Encyclopedia o f Chicago
Entries : Turks


Turks constitute a small proportion of Chicago's population, with an estimated total of 5,000 individuals in the 1990s. As a whole, they form a highly educated segment of society, many working in the medical and engineering professions.

Though the largest portion of the current Turkish community descends from post– World War II immigration activity, the first Turkish speakers, mostly young men, arrived around the turn of the century, seeking employment in heavy industry. However, calculating the number of Turks who arrived in the United States in general and Chicago in particular prior to World War I is difficult. Since they came from the Ottoman Empire, an extensive, multiethnic state, they were often grouped by immigration officials with other Ottoman subjects, including Greeks, Bosnians, Armenians, Kurds, and Jews, many of whom also spoke Turkish. This ambiguity was compounded further when the officials, confronting a language unlike any they normally dealt with, often changed the names of the Turkish men to something more comprehensible to the English-speaking world. Thus records are difficult to trace on this early group. Of the total of 291,435 Ottoman immigrants recorded by U.S. immigration between 1900 and 1920, best estimates place the Turkish contingent at between 45,000 and 65,000. Most of these were young men from villages in the Anatolian plateau, leaving the Ottoman Empire illegally and planning on staying in the United States for a limited period. A small group of 100 such men sailed into Detroit on the cargo ship Gulcemal in 1914, many of these men moving on to Chicago. The majority of these early immigrants actually returned to their homes in Anatolia during or shortly after the end of World War I, but several, including a number of men in Chicago, married American women and stayed.

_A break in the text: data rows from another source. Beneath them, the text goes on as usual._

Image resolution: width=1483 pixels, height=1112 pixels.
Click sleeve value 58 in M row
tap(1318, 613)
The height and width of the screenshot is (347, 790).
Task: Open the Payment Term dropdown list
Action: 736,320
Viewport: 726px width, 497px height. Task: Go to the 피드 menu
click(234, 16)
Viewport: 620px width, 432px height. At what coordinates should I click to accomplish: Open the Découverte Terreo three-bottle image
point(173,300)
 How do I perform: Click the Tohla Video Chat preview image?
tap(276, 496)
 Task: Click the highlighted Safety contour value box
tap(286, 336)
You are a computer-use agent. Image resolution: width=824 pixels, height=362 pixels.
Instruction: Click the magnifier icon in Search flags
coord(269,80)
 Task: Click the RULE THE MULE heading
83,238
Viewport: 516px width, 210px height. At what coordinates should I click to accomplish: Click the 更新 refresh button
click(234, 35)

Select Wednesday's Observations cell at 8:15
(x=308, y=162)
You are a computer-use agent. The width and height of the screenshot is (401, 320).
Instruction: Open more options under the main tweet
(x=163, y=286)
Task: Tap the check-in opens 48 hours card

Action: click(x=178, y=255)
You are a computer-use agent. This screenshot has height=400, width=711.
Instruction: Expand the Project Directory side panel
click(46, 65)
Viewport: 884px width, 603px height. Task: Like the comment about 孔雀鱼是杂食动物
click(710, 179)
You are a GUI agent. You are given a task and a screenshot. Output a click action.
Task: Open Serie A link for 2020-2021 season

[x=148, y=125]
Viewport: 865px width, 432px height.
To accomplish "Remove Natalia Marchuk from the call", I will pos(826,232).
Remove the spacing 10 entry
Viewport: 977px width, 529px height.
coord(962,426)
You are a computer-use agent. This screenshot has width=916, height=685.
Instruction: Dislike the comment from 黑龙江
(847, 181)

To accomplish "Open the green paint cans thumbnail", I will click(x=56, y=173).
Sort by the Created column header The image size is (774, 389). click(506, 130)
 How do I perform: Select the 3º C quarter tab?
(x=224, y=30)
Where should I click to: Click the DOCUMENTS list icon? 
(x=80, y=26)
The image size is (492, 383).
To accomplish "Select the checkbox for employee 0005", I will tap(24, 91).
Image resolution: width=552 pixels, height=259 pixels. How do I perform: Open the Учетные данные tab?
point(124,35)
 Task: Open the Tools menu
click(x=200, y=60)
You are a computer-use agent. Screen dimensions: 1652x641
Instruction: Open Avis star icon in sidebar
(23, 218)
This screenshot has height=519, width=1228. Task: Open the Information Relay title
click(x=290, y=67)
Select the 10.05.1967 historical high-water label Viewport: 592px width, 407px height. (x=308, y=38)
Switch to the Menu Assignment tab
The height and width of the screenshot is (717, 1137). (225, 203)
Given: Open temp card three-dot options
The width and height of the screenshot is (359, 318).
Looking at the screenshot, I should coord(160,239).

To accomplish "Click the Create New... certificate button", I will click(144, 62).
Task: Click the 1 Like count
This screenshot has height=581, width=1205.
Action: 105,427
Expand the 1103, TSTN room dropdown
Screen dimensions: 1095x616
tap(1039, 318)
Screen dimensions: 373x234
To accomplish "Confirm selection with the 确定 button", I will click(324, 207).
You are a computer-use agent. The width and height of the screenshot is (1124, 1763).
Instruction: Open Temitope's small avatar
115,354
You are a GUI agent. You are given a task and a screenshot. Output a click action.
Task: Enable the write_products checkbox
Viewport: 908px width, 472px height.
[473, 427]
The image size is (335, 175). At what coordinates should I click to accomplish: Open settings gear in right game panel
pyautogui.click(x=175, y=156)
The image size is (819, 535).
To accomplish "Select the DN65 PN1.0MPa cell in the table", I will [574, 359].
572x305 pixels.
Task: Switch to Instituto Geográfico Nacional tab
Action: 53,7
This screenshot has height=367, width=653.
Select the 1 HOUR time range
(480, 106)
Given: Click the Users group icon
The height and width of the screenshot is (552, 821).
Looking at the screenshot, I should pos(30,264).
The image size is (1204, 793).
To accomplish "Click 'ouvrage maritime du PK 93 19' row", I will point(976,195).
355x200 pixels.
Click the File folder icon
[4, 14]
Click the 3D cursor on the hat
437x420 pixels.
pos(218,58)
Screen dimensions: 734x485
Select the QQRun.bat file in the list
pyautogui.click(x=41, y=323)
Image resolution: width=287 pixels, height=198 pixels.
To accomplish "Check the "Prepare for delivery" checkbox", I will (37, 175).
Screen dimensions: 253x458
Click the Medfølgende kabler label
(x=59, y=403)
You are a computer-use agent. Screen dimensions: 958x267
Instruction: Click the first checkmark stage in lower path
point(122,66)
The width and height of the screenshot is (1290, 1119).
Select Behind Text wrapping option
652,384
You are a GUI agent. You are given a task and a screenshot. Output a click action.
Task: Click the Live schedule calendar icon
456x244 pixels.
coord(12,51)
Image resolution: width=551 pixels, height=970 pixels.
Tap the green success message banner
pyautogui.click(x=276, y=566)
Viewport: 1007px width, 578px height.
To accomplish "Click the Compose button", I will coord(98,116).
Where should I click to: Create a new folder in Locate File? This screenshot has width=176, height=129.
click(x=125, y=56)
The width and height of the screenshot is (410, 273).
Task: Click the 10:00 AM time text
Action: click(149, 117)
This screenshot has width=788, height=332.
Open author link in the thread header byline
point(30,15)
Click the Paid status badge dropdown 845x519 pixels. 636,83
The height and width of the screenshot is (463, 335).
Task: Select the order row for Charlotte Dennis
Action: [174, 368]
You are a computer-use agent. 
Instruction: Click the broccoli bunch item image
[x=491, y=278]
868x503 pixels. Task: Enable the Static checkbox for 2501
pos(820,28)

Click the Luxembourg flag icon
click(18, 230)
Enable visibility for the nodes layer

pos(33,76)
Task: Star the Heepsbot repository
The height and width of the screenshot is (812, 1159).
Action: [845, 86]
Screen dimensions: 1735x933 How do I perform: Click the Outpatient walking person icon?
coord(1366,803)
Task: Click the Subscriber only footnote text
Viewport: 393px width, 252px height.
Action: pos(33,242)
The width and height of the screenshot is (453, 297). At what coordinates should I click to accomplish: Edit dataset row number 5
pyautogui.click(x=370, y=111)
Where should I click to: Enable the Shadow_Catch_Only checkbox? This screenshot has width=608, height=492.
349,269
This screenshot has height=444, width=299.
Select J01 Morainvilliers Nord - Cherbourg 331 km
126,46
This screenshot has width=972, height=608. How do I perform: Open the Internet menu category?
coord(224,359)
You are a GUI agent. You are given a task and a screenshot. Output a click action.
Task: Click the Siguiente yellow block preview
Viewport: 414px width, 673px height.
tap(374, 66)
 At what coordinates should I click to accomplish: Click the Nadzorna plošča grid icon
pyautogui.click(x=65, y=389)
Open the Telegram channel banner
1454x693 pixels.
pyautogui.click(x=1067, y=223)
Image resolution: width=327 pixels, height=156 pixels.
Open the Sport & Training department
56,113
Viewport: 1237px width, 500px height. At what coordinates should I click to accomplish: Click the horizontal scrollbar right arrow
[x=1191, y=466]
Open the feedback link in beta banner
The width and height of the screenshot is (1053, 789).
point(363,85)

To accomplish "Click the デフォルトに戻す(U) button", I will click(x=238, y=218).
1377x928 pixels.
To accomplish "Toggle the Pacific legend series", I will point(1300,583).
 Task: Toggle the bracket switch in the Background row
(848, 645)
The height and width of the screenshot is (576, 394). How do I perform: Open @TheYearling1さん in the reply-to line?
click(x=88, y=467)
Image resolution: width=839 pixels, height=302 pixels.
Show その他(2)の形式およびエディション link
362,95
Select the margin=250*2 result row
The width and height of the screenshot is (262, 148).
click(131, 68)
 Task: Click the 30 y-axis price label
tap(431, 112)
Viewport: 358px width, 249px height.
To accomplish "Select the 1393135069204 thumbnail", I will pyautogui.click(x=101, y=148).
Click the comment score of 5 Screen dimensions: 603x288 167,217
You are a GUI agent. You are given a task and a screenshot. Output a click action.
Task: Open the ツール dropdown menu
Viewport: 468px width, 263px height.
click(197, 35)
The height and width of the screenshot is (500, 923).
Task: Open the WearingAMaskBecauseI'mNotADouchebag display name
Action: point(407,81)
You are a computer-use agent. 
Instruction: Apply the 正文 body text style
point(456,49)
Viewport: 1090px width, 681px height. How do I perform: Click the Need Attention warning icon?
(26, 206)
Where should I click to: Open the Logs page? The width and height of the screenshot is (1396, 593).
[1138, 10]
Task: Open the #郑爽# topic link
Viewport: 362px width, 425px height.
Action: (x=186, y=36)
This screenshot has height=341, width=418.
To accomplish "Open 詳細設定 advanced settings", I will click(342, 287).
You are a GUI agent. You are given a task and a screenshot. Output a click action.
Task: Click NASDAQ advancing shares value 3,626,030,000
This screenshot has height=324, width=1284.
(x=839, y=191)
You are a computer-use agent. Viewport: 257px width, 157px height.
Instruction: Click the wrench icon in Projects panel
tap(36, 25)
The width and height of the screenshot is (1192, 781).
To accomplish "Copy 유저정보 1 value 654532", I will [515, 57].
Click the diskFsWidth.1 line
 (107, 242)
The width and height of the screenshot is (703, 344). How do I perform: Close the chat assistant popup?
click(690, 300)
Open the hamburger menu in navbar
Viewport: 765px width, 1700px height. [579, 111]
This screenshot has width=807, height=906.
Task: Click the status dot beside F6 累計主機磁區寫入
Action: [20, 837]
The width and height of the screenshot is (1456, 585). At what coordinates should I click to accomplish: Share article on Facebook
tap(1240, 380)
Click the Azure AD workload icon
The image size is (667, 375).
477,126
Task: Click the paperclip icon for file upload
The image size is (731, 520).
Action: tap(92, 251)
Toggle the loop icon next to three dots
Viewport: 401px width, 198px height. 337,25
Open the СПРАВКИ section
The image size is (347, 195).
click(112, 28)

Shortly after the founding of the Turkish Republic in 1923, Turkish immigration was severely curtailed, with an official quota of 100 Turks allowed into the United States per year, although there were exceptions for spouses of U.S. citizens and certain specialists, such as medical professionals. Beginning in the 1950s, a number of highly educated Turks, this time including women, arrived to enroll in American universities, such as the University of Chicago and Northwestern, or to serve in skilled professions, particularly medicine and engineering. Like the first wave of immigrants, many of these students and professionals married into the community and remained in Chicago.

Unlike some immigrant communities, the Turks in Chicago have not tended to reside in certain areas of the city, but in general are scattered through the northwest, including significant groups in Naperville and Highland Park. To serve the needs of the Turkish community, the Turkish American Cultural Alliance was founded in 1964 and by 1968 had opened a cultural center on Harlem Avenue, including a mosque and a weekend Turkish-language school. In addition, Chicago has also been the site of a Turkish consulate since 1948.